# What You'll Need:
→ Meatballs
01 - 2 lbs ground beef (80/20 blend)
02 - 1/2 cup breadcrumbs
03 - 1/4 cup grated Parmesan cheese
04 - 2 large eggs
05 - 1/3 cup whole milk
06 - 3 cloves garlic, minced
07 - 1/4 cup fresh parsley, chopped
08 - 1 tsp dried oregano
09 - 1 tsp salt
10 - 1/2 tsp black pepper
→ Sauce
11 - 2 cans (28 oz each) crushed tomatoes
12 - 1 small onion, finely diced
13 - 2 tbsp tomato paste
14 - 1 tbsp olive oil
15 - 2 tsp dried Italian herbs blend
16 - 1 tsp sugar
17 - Salt and black pepper to taste
# How to Make It:
01 - In a large bowl, combine ground beef, breadcrumbs, Parmesan cheese, eggs, milk, minced garlic, parsley, oregano, salt, and pepper.
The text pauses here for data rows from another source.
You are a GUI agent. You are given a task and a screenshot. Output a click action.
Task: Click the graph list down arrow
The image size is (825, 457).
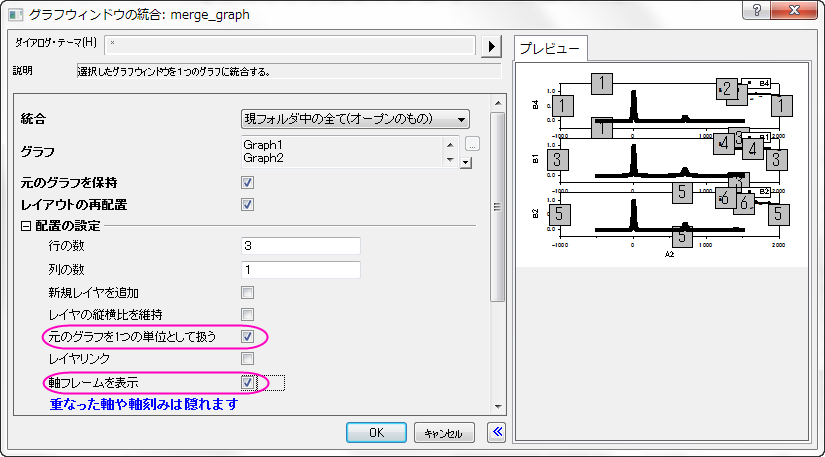450,159
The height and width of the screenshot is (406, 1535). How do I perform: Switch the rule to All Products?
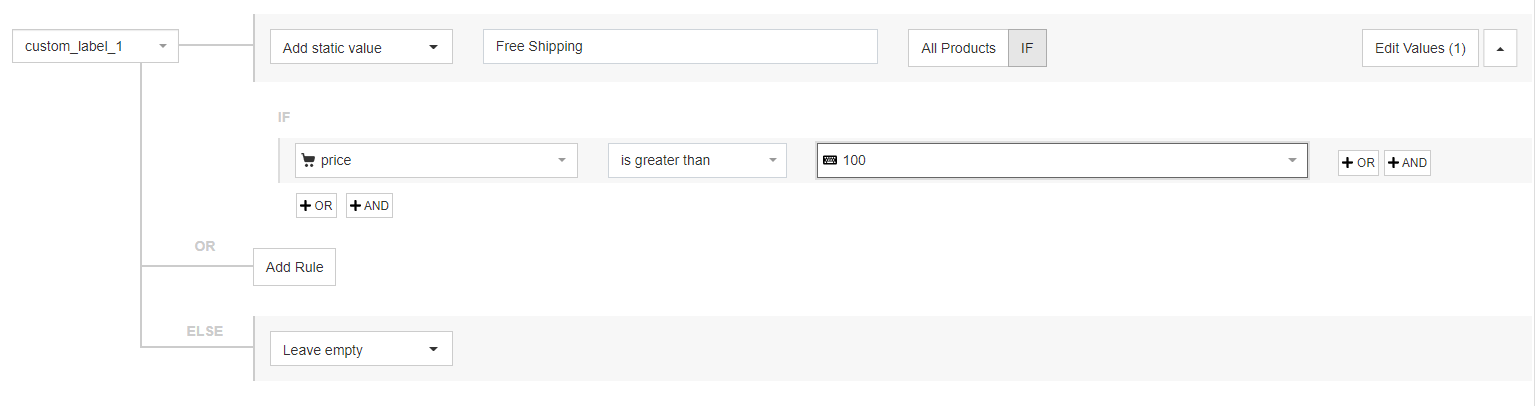tap(958, 48)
Mix gently until just combined without overmixing to maintain tender texture.
02 - Shape the mixture into golf ball-sized meatballs approximately 1.5 inches in diameter, yielding about 30-32 meatballs.
03 - Heat a large skillet over medium-high heat with a splash of oil. Working in batches, sear meatballs until browned on all sides, approximately 3 minutes per batch. Transfer to a plate. This step enhances flavor but can be skipped for softer meatballs.
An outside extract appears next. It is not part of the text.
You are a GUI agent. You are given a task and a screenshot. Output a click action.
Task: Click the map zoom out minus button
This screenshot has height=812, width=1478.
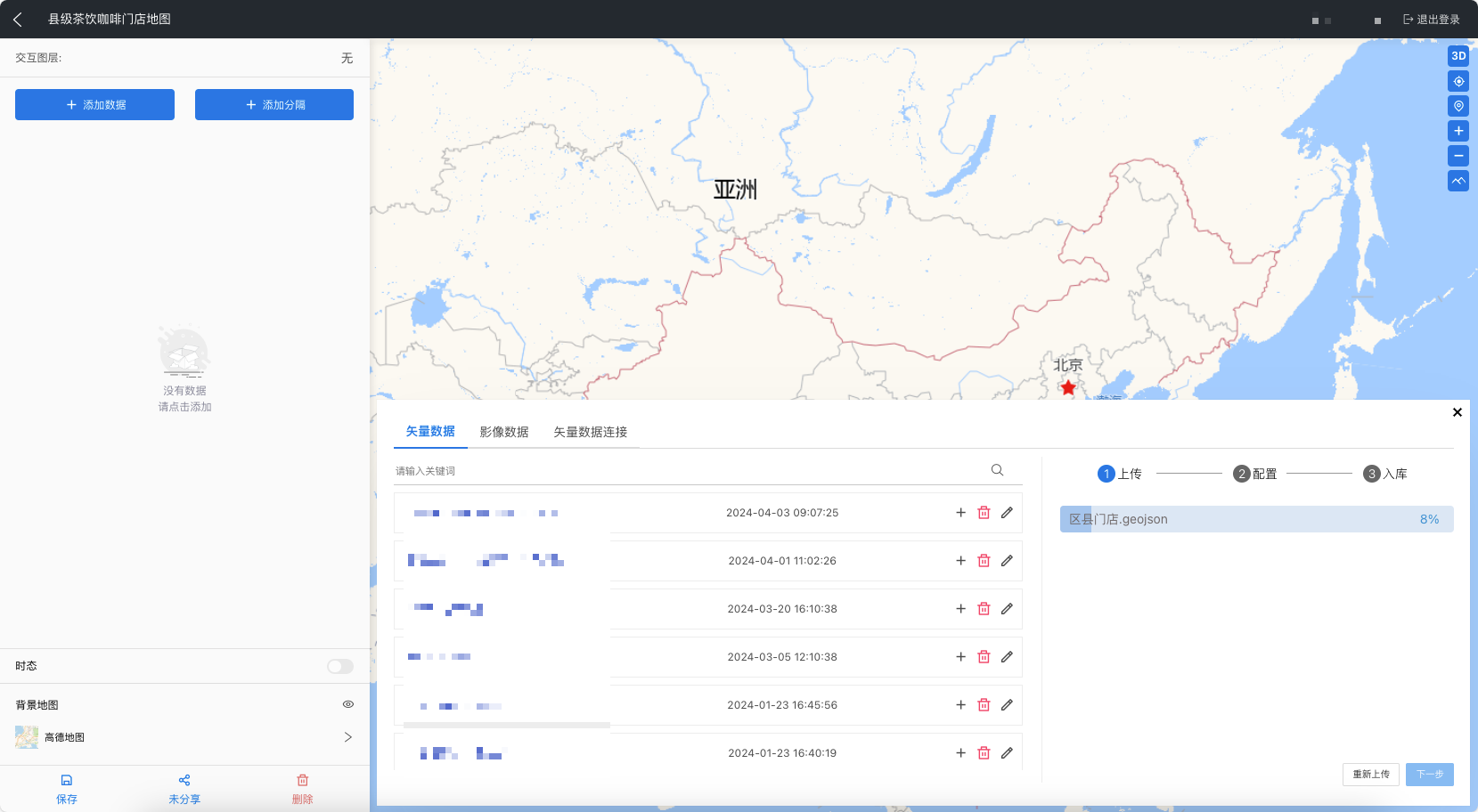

04 - In the bottom of the slow cooker, add olive oil, diced onion, and tomato paste. Stir to combine thoroughly. Pour in crushed tomatoes, Italian herbs, and sugar. Season with salt and pepper to taste.
05 - Gently nestle the meatballs into the sauce in a single layer. Spoon sauce over the tops to ensure coverage.
06 - Cover and cook on LOW setting for 4-5 hours until meatballs are cooked through and tender.
07 - Serve warm directly from the slow cooker with toothpicks for appetizers or over cooked pasta as a main dish. Garnish with extra Parmesan cheese and fresh parsley.